Exposure to air pollutants may result in more visits to doctors or emergency department (ED), hospital admissions, frequent use of prescription medications, loss of productivity, and general changes to personal quality of life. In the last decade it was discovered that exposure to some major air pollutants may lead to various neurological outcomes, especially in older adults, including dementia, Alzheimer’s disease (AD) and Parkinson’s disease (PD) [4–6], headaches and migraines [7–9], epilepsy and seizures [10, 11], overall cognitive decline [12], and depression [13]. For example, long-term exposure to PM2.5 for women over 70 years of age was associated with cognitive decline [14], as well as decreases in brain gray and white matter volume [15]. However, short-term exposure to ambient NO2, PM2.5, SO2, and CO was associated with some neurological outcomes, including but not limited to depression [13], migraines [7], and epilepsy [10, 11, 16]. Two Canadian studies conducted in the largest and most populous provinces, Ontario and Quebec, found that when older Canadians are long-term exposed to ambient PM2.5 and NO2, and other traffic-related air pollutants (i.e., ultrafine particles and black carbon), over time they may develop dementia [6, 17]. In a study conducted in five major Canadian cities, exposure to ambient SO2 and PM2.5 was associated with more ED visits for headaches and migraine attacks, especially among females [7]. In China, the frequency of outpatient visits for epilepsy was higher for men exposed to ambient SO2 and O3, whereas women were more sensitive to NO2 exposure [16]. However, in another Chinese study, acute exposure to ambient NO2, CO, and PM2.5 was associated with increased hospitalization for epilepsy [10]. A recent review of studies in Europe, Asia, and America highlighted the relationship between exposure to ambient air pollution and neurologic development among the young, as well as cognitive decline among the elderly [18].

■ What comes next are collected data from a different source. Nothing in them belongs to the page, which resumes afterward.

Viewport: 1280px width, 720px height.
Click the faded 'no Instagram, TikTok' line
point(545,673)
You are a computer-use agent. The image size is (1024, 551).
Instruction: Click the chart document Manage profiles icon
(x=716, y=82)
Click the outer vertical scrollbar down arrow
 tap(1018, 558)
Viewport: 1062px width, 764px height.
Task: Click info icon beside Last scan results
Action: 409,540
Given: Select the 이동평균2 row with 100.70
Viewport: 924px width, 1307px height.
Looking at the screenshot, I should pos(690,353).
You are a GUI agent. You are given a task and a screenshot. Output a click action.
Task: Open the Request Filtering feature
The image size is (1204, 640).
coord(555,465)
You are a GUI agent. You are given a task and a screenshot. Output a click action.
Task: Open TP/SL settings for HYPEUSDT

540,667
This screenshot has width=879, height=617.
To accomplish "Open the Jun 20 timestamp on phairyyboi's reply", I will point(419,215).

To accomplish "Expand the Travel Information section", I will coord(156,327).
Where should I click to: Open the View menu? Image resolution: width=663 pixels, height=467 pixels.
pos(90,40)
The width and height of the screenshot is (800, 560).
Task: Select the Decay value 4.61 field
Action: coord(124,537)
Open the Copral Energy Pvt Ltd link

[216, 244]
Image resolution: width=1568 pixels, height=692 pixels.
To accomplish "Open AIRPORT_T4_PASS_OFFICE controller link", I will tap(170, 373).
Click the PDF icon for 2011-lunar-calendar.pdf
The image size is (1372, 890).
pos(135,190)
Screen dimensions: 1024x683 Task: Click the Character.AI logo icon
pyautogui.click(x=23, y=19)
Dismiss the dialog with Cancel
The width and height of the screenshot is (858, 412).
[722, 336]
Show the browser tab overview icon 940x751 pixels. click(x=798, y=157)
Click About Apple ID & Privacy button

Vulnerable populations, including elderly people, newborns and young children, pregnant women, as well as those with underlying health conditions, appear to be particularly sensitive to the deleterious health effects of ambient air pollution [14, 19–22].
Understanding the relationship between air pollutants and human health is essential to estimate economic impacts and the burden of health system resource utilization. To date, there is a paucity of information addressing the association of air pollution exposure with a wide range of disorders of the nervous system over the full life course. Previous studies have focused predominantly on specific vulnerable populations and health outcomes [19, 20, 23], or on particular pollutants [4, 14, 23–26]. The objective of this study was to comprehensively examine potential associations between concentrations of ambient air pollution and the number of ED visits for central and peripheral nervous system diseases in a large urban Canadian city.
2. Materials and methods
2.1 Studied population
Health data on the number of daily ED visits related to physician-diagnosed central and peripheral nervous system diseases were based on the International Classification of Diseases 10th Revision (ICD-10) codes G00-G99 (Chapter VI: “Diseases of the nervous system”) [27], and were obtained from the National Ambulatory Care Reporting System (NACRS) database [28] for the period of April 01, 2004 to December 31, 2015, inclusively (overall 4,292 days or 140 months). Briefly, the NACRS database is based on the Canadian Institute of Health Information (CIHI) reporting system in Canada, where the data are collected from hospitals and ambulatory care centres in the province of Ontario [29]. In 2016, the enumerated population of Toronto was 2,731,571 according to the Canadian Census Division 2016. The population density of this region is 4,334 people per square kilometer. The study population included all individuals from newborn to >60 years with a home addresses located in the area determined by the Census Division of Toronto. The primary outcome was the number of ED visits with a discharge diagnosis of all nervous system disorders (ICD-10 codes; G00-G99), and sub-analyzed according to diagnostic sub-categories, including “inflammatory diseases of the central nervous system” (G00-G09), “systemic atrophies primarily affecting the central nervous system” (G10-G14), “extrapyramidal and movement disorders” (G20-G26), “other degenerative diseases of the nervous system” (G30-G32), “demyelinating diseases of the central nervous system” (G35-G37), “episodic and paroxysmal disorders” (G40-G47), “nerve, nerve root and plexus disorders” (G50-G59), “polyneuropathies and other disorders of the peripheral nervous system” (G60-G64), “diseases of myoneural junction and muscle” (G70-G73), “cerebral palsy and other paralytic syndromes” (G80-G83), and “other disorders of the nervous system” (G90-G99).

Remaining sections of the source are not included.